Shape the rolls, part 1. Remove the dough from the refrigerator and warm to room temperature on the countertop–this will take a couple of hours. Evenly flour your work surface and scoop the dough on top. Gently pat the dough to deflate and shape it into a rough rectangle. Divide the dough into 4 equal pieces. Gently press each piece into a slightly larger rectangle, then fold up the shorter (right and left) sides of the rectangle to meet in the middle, sealing the two sides together with your fingertips. Next, create a cylinder shape: Fold the top edge of the square ⅔ of the way down and press to seal, then fold the new top edge all the way to the bottom and press to seal. Repeat to preshape the remaining rolls. Let rest, covered with a towel, for about 15 minutes.
Shape the rolls, part 2–and proof them. Pat the dough gently to deflate. On your lightly floured work surface, place a piece of dough in front of you, seam-side up, short sides on left and right. Use the side of your hand to make a horizontal depression along the length of the cylinder. Then, fold the top long edge of the dough down to meet the bottom. Using the heel of your hand or your fingertips, seal the dough. Repeat the same process, sealing the dough securely. Using both palms, roll the dough back and forth, pressing more on the pinky finger sides to taper the ends. This will help to create some surface tension so your bolillo rises high instead of flattening out. Repeat the final shaping process on the 3 remaining pieces of dough. As the bolillos are shaped, lay them a couple of inches apart, seam-side down, on a parchment-lined baking sheet. Lightly flour the buns and cover them with a towel.
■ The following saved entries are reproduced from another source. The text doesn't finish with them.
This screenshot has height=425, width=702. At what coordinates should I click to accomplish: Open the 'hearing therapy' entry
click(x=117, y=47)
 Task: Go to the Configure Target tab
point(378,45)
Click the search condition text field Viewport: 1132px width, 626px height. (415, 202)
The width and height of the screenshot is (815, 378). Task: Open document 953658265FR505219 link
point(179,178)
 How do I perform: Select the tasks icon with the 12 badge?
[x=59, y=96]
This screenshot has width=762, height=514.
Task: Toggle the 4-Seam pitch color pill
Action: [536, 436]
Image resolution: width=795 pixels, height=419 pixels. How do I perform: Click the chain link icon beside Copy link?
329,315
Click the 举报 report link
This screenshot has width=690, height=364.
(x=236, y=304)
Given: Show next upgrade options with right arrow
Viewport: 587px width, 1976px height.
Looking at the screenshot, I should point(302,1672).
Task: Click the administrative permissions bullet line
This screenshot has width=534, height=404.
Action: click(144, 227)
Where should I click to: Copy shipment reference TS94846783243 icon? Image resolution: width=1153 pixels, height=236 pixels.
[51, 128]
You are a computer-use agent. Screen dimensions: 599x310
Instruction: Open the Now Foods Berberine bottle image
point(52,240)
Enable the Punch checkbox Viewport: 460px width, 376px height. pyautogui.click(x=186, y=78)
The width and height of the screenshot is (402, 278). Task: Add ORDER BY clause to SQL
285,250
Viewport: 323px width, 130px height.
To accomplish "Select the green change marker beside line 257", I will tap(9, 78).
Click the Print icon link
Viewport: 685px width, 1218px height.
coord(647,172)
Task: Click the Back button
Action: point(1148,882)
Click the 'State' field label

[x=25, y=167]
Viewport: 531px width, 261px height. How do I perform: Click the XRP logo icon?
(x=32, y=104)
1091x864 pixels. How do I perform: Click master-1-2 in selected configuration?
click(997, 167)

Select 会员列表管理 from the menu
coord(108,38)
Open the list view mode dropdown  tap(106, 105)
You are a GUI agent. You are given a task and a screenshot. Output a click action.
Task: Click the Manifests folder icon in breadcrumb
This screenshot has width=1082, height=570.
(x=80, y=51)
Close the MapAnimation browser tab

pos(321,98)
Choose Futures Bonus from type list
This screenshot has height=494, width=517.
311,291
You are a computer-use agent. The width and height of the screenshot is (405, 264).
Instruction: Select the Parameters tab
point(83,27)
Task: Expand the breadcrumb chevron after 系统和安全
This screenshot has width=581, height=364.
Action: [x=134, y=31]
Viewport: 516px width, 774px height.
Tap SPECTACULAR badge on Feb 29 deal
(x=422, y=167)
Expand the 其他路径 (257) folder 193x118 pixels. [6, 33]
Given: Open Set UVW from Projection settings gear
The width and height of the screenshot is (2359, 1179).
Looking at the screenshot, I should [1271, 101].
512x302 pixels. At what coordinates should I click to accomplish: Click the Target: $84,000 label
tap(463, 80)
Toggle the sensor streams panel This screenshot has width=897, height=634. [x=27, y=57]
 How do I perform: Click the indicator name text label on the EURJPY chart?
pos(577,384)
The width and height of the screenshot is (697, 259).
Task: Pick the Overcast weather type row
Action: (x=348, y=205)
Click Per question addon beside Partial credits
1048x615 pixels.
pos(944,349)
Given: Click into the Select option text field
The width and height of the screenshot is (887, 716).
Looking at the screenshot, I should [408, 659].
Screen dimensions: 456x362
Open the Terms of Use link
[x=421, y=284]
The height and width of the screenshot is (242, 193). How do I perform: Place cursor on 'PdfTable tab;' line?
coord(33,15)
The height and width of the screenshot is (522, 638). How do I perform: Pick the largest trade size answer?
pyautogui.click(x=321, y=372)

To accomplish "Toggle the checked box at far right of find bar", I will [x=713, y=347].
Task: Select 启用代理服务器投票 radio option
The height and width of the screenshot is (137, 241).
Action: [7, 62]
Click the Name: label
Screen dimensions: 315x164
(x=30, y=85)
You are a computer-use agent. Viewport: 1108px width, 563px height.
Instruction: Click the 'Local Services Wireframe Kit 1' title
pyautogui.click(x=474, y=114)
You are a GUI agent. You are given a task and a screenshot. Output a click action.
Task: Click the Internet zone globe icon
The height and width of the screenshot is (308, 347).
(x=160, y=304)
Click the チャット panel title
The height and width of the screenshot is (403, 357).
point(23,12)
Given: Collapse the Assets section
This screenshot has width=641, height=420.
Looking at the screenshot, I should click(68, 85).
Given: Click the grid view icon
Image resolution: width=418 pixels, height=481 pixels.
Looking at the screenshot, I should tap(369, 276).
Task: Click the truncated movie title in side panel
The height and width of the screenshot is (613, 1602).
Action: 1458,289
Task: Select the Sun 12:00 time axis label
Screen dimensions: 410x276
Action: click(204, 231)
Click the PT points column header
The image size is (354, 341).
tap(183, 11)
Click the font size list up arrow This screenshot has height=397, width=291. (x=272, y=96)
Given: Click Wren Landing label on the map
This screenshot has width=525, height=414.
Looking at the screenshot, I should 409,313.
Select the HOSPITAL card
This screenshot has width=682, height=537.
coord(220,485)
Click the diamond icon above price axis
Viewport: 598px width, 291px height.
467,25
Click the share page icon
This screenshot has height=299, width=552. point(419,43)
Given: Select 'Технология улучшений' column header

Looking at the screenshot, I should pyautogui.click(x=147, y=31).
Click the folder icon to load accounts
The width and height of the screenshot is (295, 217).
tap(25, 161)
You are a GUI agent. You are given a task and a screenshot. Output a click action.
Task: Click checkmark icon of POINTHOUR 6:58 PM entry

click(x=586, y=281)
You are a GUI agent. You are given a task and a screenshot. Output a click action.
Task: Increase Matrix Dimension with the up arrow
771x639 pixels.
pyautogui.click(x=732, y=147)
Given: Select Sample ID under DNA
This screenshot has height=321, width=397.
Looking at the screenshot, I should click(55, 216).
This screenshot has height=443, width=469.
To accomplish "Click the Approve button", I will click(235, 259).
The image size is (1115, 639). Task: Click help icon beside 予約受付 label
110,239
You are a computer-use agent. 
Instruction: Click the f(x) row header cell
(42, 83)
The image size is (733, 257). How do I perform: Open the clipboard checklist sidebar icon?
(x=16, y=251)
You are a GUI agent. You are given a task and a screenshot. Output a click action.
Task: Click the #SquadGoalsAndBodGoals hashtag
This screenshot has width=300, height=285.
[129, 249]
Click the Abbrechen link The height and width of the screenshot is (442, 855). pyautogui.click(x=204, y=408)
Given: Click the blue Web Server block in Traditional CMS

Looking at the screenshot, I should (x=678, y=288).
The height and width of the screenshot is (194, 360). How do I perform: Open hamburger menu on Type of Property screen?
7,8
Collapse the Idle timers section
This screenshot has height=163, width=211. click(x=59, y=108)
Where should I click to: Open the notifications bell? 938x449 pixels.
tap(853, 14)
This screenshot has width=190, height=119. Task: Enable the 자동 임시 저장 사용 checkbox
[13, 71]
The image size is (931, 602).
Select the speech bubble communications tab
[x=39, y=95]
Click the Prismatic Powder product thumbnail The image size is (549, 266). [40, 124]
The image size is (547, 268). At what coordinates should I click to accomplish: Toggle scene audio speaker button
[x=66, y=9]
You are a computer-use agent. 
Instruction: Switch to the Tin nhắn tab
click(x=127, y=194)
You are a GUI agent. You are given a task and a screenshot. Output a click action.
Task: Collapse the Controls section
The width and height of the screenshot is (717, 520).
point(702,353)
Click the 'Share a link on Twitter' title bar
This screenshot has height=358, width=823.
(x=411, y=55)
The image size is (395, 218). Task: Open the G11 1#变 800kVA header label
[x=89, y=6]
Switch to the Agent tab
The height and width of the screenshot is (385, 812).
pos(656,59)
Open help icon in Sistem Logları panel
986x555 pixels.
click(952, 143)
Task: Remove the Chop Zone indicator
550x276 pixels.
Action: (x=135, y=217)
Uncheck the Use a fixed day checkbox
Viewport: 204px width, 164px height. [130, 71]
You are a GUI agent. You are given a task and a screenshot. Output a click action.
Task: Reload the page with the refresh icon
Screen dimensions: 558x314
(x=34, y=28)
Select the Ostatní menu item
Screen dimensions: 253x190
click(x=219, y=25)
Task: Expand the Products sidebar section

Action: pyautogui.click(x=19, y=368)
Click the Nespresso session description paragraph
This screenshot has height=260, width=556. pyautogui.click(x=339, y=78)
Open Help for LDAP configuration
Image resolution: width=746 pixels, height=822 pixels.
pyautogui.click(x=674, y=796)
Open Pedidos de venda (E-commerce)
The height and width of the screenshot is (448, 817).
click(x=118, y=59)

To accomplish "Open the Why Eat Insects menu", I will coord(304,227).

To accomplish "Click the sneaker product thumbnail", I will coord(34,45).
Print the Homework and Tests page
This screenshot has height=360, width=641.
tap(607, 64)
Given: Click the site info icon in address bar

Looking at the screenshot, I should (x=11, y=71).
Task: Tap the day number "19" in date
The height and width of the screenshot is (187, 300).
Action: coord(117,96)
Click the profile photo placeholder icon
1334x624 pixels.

Bake. While the bolillos are rising, heat your oven to 500°F. Let the buns rest until almost doubled in size, about 30 minutes. Using a bread lame, razor blade, or sharp knife, make a ¼ to ½-inch deep cut down the center of each roll (it’s common to cut holding the razor blade or knife at a 45-degree angle and cut in a slight curve that matches the form of the bolillo). Spray the rolls liberally with water. Top the baking sheet with an inverted light aluminum roasting pan and slide into the lower ⅓ of your oven. Bake for 5 minutes and then carefully remove the roasting pan. (If your oven has a convection setting, turn it on after removing the roasting pan.) Bake until golden brown (or an internal temperature of 200 F), 8 to 12 more minutes. Remove to a wire rack to cool.
Note: Bolillos are best the same day you bake them. You can also wrap rolls tightly in plastic wrap and store them in the freezer for up to 3 months. Defrosted or day-old bolillos can be refreshed by spraying them with water and warming them in a 350-degree oven.